Sunday, January 06, 2008
Easy to Keep: Hard to Keep In: Poems by David R. Surette ((Koenisha Publications 3196- 53rd St. Hamilton, MI 49419 (http://www.koenisha.com) $15.
David Surette is one of the well-known poets and poetry activists in Massachusetts. He has a number of books to his credit, and he is the co host of the successful Poetribe Series in Bridgewater, Mass. Surette’s new poetry collection is: “Easy to Keep: Hard to Keep In.” His work displays a tight and clean line, a sense of humor and irony, an insight into the everyday; the dog eats dog grind, and the relentless continuum of life. Now Surette’s poetry is accessible, but he doesn’t give “accessible” a bad name.
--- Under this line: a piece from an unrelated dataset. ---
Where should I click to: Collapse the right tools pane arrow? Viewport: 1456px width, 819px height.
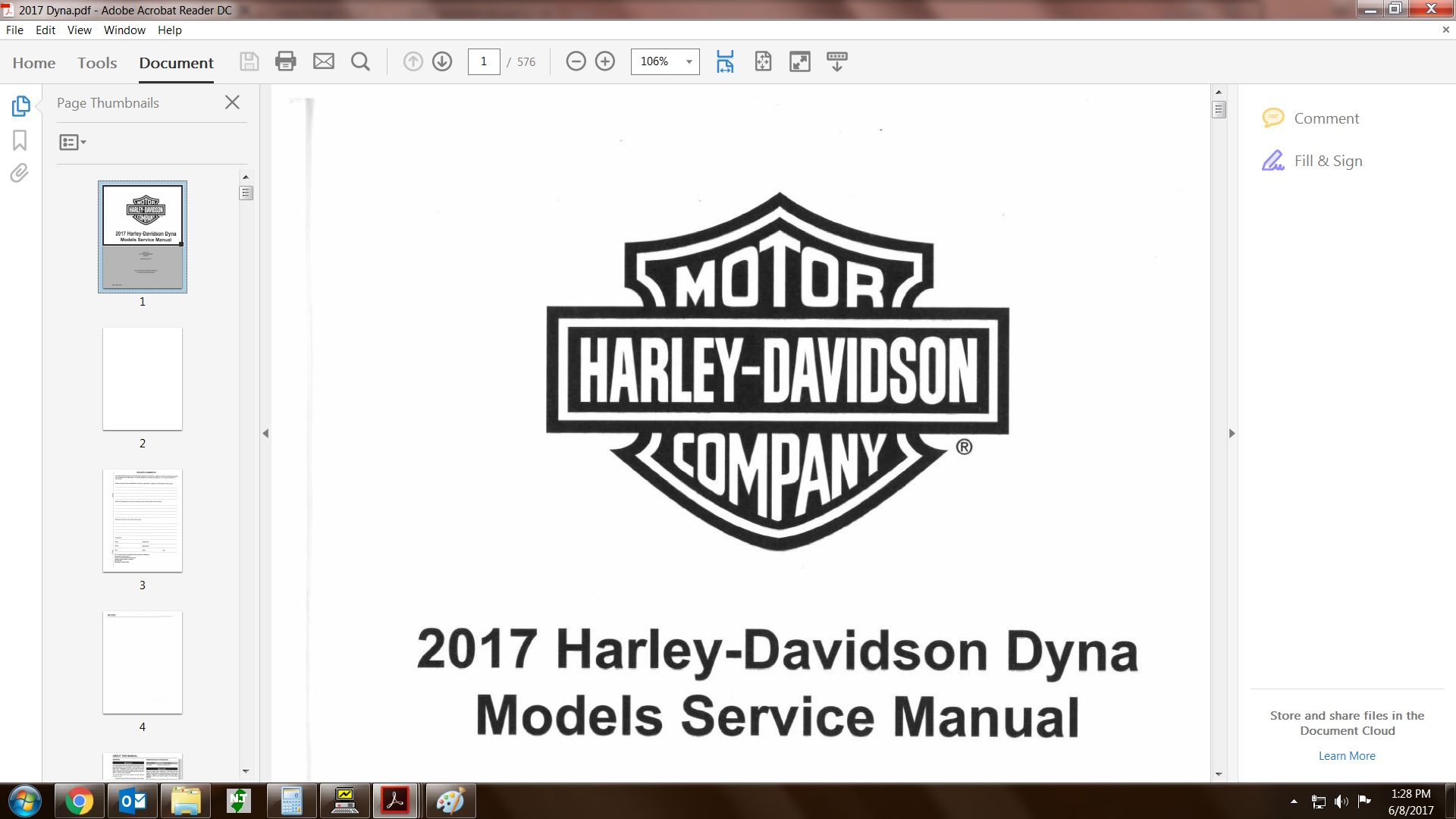coord(1232,433)
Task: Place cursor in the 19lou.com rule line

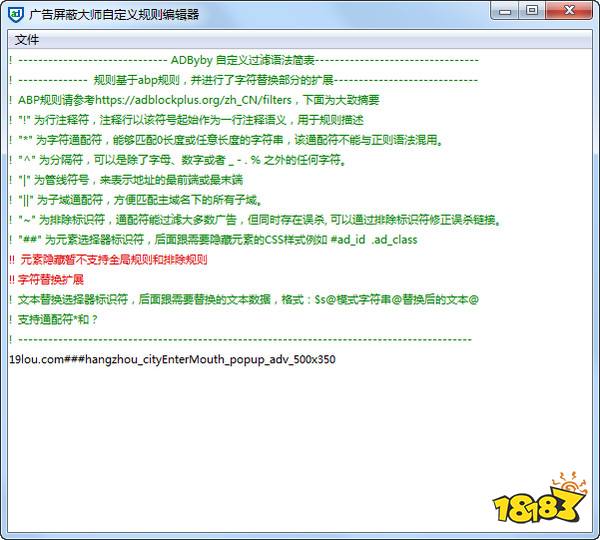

On each of your multiple readings of his work you are sure to glean meaning below the crystal clear waters.
In the poem “Smoking Ban” the poet portrays the pedestrian barroom as an American institution of constant reinvention, with the inevitable hangover of ‘bitter truth” in the morning:
“I liked when a stranger
sent a beer across the bar to me.
I liked the smoke, the slosh, the chatter,
the touch and go of it, the juke box music,
the millionth time the faces lit up
at the first notes of “Brown-eyed Girl.
I watched them believe
that tonight’s the night
and we never have to wake to
the morning’s bitter truth.”
“The Chosen One,” starts of deceptively . It begins with a picture of benign great uncle and leads to the reader to the “two ships passing in the night “ realization of his nephew:
“ My Great Uncle Jimmy, a Boston cop,
over six feet tall, talked
like a detective in black and white
movies. He had two sons
who did strange and wonderful stuff
like scuba and golf.
He told me he was superman.
It was a great secret. I pretended
to believe for a long time and would follow
him to his trunk where he kept the cape.
He always hesitated before opening it,
remembering he had left it at home.
I was embarrassed believing
in front of the adults and my brother.
I never really knew him.
He never really knew me.”
Hey I had an uncle like this. So did you I bet. Read this collection and see a bit of yourself that you have been meaning to talk about with an old pal.